Although most Americans get their medical insurance from an employer or from the government, individual health insurance is designed for people who are self employed or who do not have access to an employer-sponsored or government health plan. Historically, individual insurance in almost all states involved medical underwriting prior to 2014, which meant that securing a policy was often difficult for people with pre-existing conditions.
Most health insurance companies are for-profit entities, and even non-profit carriers cannot operate at a loss. They have to take in more money in premiums than they pay out for medical claims. In the individual market, medical underwriting was traditionally the way they accomplished this. People with pre-existing conditions could be declined for coverage, or offered a policy with an increased premium or exclusion riders that eliminated coverage for pre-existing conditions.
But all of this changed in 2014
The ACA made individual health insurance guaranteed issue as of January 2014. This means that medical history is no longer a factor in determining whether an applicant can get a policy, or how much the policy will cost. Individual health insurance is issued with modified community rating, which means that premiums will vary based on geographical area, age and tobacco use. But increased rates based on medical history are longer allowed, nor are pre-existing condition exclusion riders. And applicants can no longer be declined for coverage based on a pre-existing condition.
Until the end of 2013, healthy applicants could still apply for underwritten individual plans. Originally, those plans were scheduled to be replaced by ACA-compliant coverage as of the start of 2014, but the Obama Administration has allowed those transitional (grandmothered) plans to continue to renew until October 1, 2016, meaning they can remain in force as late as September 30, 2017. Not all states accepted the provision to allow grandmothered plans to remain in force however, and even in states that have allowed the renewal of grandmothered plans, some carriers have opted to end their grandmothered plans and replace them with ACA-compliant plans instead. Here’s state-by-state information about grandmothered plans.

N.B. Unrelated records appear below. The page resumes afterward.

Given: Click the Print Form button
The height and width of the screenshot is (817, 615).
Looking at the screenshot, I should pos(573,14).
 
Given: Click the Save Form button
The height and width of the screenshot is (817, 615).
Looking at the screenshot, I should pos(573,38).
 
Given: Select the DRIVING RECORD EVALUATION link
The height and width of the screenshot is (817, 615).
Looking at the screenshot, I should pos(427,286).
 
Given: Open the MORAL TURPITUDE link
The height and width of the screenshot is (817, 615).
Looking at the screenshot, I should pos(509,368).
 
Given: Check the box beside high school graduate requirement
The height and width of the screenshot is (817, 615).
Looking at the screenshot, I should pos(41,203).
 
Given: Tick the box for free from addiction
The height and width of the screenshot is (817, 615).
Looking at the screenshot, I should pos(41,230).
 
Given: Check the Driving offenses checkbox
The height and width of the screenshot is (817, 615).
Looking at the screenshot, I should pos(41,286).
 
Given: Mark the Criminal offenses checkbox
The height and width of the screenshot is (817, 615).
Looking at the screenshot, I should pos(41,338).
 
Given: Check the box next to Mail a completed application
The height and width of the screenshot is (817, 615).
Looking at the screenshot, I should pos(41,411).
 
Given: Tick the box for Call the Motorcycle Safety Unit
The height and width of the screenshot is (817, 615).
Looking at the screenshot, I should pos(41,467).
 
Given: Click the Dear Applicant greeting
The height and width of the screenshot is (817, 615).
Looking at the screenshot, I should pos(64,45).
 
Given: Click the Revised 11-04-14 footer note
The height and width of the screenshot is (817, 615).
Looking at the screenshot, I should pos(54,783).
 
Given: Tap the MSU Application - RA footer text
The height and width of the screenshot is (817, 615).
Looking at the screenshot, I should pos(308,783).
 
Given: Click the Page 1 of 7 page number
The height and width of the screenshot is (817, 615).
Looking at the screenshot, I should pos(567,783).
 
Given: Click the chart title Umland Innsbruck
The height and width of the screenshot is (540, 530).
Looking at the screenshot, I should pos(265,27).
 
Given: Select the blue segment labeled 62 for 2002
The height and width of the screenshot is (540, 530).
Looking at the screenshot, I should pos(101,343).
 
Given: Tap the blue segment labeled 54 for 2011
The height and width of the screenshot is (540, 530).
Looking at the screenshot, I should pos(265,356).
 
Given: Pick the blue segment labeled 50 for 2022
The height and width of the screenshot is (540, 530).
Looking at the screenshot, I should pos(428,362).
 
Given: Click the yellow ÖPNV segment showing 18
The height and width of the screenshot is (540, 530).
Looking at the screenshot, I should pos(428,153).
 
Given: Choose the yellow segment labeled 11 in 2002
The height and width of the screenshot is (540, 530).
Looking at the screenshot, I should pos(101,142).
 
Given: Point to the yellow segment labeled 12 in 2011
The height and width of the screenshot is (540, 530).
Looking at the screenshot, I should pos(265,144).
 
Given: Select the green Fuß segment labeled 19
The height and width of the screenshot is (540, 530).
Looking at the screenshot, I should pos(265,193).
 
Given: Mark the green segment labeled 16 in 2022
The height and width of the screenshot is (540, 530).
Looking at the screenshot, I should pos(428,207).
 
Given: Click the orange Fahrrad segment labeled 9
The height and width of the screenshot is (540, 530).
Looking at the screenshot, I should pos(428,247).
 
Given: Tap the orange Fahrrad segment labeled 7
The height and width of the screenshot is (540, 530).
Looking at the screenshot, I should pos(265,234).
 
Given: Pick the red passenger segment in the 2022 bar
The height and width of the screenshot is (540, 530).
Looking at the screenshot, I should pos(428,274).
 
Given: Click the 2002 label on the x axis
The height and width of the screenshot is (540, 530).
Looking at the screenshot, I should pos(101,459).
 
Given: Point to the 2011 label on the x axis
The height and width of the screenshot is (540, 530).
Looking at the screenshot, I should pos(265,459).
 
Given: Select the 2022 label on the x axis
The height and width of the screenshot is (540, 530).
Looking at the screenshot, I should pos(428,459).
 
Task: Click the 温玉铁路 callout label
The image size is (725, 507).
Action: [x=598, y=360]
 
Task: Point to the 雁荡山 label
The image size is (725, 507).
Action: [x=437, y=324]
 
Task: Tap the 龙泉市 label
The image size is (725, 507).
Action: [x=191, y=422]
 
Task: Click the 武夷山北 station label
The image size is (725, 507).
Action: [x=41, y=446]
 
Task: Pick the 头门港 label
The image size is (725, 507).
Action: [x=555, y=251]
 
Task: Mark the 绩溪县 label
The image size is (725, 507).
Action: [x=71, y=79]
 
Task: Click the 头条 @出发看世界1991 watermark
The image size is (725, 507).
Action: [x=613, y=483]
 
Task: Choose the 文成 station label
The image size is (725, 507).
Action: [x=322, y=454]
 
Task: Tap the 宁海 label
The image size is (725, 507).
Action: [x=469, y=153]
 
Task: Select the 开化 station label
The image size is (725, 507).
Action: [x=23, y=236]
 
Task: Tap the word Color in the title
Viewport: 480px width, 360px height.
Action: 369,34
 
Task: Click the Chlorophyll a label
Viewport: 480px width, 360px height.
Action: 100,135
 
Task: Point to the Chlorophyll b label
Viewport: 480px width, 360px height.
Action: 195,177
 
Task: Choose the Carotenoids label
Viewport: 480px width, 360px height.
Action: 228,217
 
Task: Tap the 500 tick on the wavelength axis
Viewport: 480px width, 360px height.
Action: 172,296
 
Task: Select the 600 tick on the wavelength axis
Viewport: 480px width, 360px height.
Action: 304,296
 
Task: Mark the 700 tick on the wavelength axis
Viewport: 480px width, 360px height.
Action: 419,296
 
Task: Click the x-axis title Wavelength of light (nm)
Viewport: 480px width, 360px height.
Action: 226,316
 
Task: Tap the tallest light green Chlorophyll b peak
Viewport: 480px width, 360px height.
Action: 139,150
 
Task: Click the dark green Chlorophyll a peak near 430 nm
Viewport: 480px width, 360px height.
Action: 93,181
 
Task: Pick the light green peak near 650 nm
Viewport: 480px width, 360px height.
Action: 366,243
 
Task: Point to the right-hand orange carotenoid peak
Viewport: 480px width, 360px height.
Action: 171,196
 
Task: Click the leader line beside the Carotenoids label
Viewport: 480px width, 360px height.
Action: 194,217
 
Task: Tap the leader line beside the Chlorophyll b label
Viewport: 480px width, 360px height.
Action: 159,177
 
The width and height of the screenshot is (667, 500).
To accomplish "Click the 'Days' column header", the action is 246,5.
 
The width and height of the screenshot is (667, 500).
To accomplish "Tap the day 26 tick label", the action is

If you’ve got a grandmothered plan that’s eligible for renewal into 2016, keeping it might be a good option if you don’t qualify for subsidies in the exchanges and prefer to keep an underwritten, lower-priced plan for as long as possible (be aware however, that pre-2014 plans don’t have to comply with a variety of ACA provisions, and there may be gaps in the coverage that wouldn’t exist on a new plan).
Health insurance is a necessity, and it’s also now required by law
All but the most wealthy among us need health insurance to protect against bankruptcy in the event of a serious illness or injury, and to secure access to expensive life-saving medical care if we need it. Although lawmakers saw that removing medical underwriting from the individual health insurance market was necessary in order to extend coverage to everyone, they also knew that this had the potential to create significant adverse selection in the market. There was just too much potential for people to wait to apply for a policy until they needed medical care, knowing that the coverage would be guaranteed issue.
So the ACA includes two provisions to prevent this: With very few exceptions, everyone is now required to have health insurance or pay a penalty. And individual health insurance is only available for purchase during open enrollment windows. Open enrollment for 2016 will start on November 1, 2015 and continue until January 31, 2016.
Outside of the open enrollment window, individual policies are only available for people who have a qualifying event (including birth, adoption, divorce, marriage, or loss of other coverage).
What can you expect?
The first thing to do is figure out if you qualify for a premium subsidy or cost-sharing subsidy based on your household income. If you do, you’ll definitely want to get your health insurance through the exchange, because that’s the only way the subsidies are available.
Individual ACA-compliant plans are rated with “metal” designations, which helps consumers compare apples to apples. There is plenty of variation from one carrier to another, both in terms of plan design and price, but policies are labeled based on their actuarial value, or the percentage of costs that the plan covers before the out-of-pocket maximum is reached.
Bronze plans will cover roughly 60 percent of costs, Silver plans 70 percent, Gold plans 80 percent, and Platinum plans 90 percent. For people under age 30 or those with hardship exemptions (which includes people whose coverage was cancelled because it didn’t comply with the ACA), catastrophic plans are also available. Subsidies are not available to offset the cost of catastrophic plans however, so only a very small percentage of enrollees have selected them in 2014 and 2015.
All plans are subject to out-of-pocket maximums which cannot exceed $6,600 for an individual or $13,200 for a family in 2015. In 2016, the out-of-pocket maximums are increasing to $6,850 for an individual, and $13,700 for a family (plans can have lower maximum out-of-pocket limits, but no plan can be sold with higher out-of-pocket limits). Cost-sharing subsidies are only available on Silver plans in the exchange. Premium subsidies for eligible applicants can be applied to any of the “metal” plans in the exchange.